Other attributes
A special purpose acquisition company (SPAC), also known as a “blank check company”, is a development-stage corporation with no commercial operations that is formed strictly to raise capital through an initial public offering (IPO) for the purpose of acquiring an existing company.
SPACs are generally formed by investors, or sponsors, with expertise in a particular industry or business sector, with the intention of pursuing deals in that area. In creating a SPAC, the founders sometimes have at least one acquisition target in mind, but they don't identify that target to avoid extensive disclosures during the IPO process. Most of the time, IPO investors have no idea what company they ultimately will be investing in. With SPACs, investors are betting on management's ability to succeed.
SPACs seek underwriters and institutional investors before offering shares to the public. The money SPACs raise in an IPO is placed in an interest-bearing trust account. These funds cannot be disbursed except to complete an acquisition or to return the money to investors if the SPAC is liquidated. SPACs generally have two years to complete an acquisition or they face liquidation. In some cases, some of the interest earned from the trust can be used as the SPAC's working capital.

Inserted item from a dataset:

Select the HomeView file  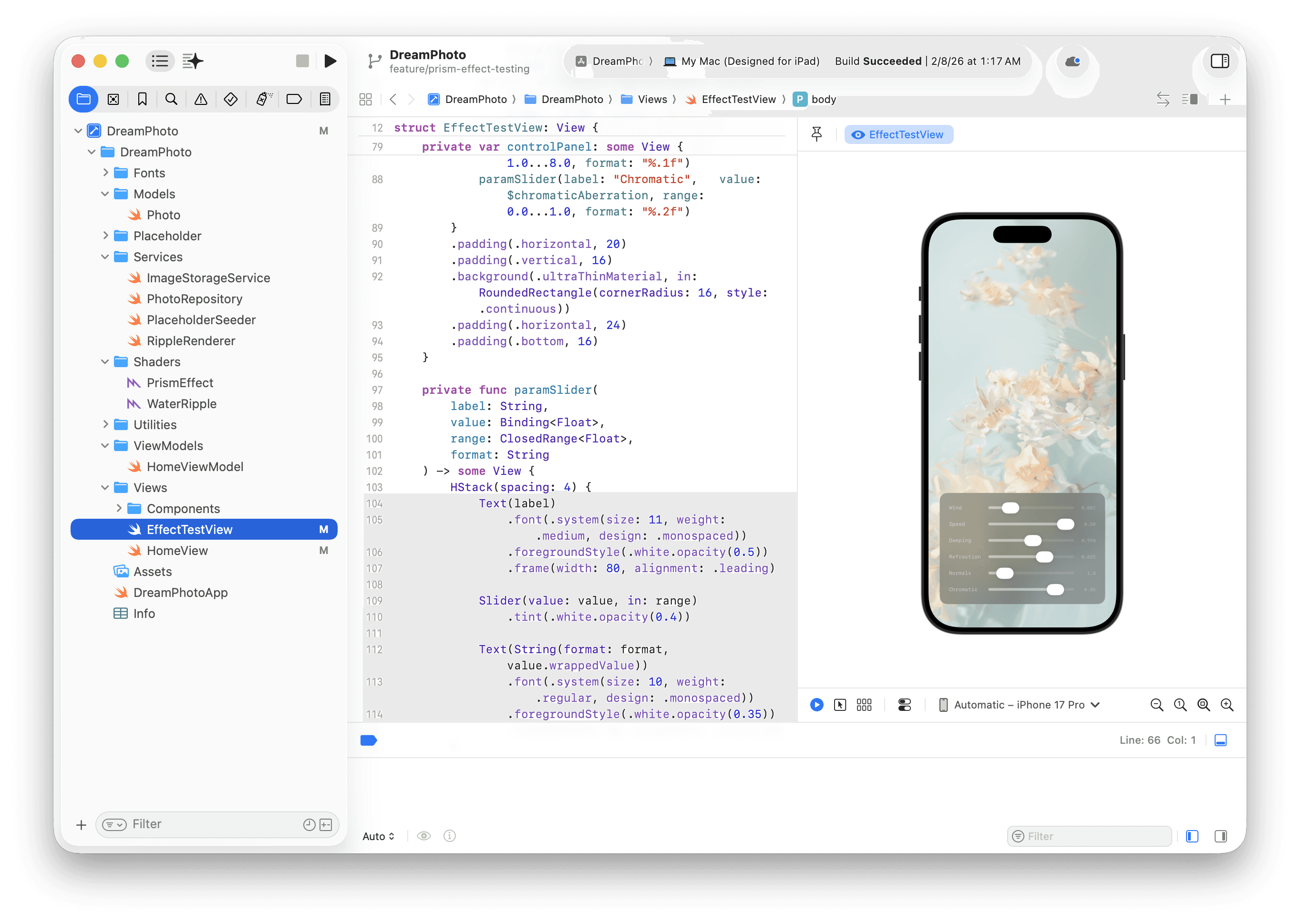point(177,550)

After acquiring a company, SPACs often allow the targeted company's management to continue running the business, sit on the board of directors, and benefit from future growth of the business. The management team members of the SPAC typically take seats on the board of directors and continue to add value to the firm as advisors or liaisons to the company's investors.
In the United States, the SPAC public offering structure is governed by the Securities and Exchange Commission (SEC). A public offering for a SPAC is typically filed with the SEC under an S-1 registration statement (or an F-1 for a foreign private issuer) and is classified by the SEC under SIC code 6770 - Blank Checks. Full disclosure of the SPAC structure, target industries or geographic regions, management team biographies, share ownership, potential conflicts of interest, and risk factors are standard topics included in the S-1 registration statement.
The SEC has studied SPACs to determine whether they require special regulations to ensure that these corporations are not abused like blind pool trusts and blank-check corporations in the past. One way that SPACs are regulated is through the requirement to be compliant with the Sarbanes-Oxley Act that requires company management to maintain and assess its internal control over financial reporting (ICFR). The act also mandates that an independent auditor must attest to the company's ICFR, though oftentimes smaller reporting companies are exempt from this.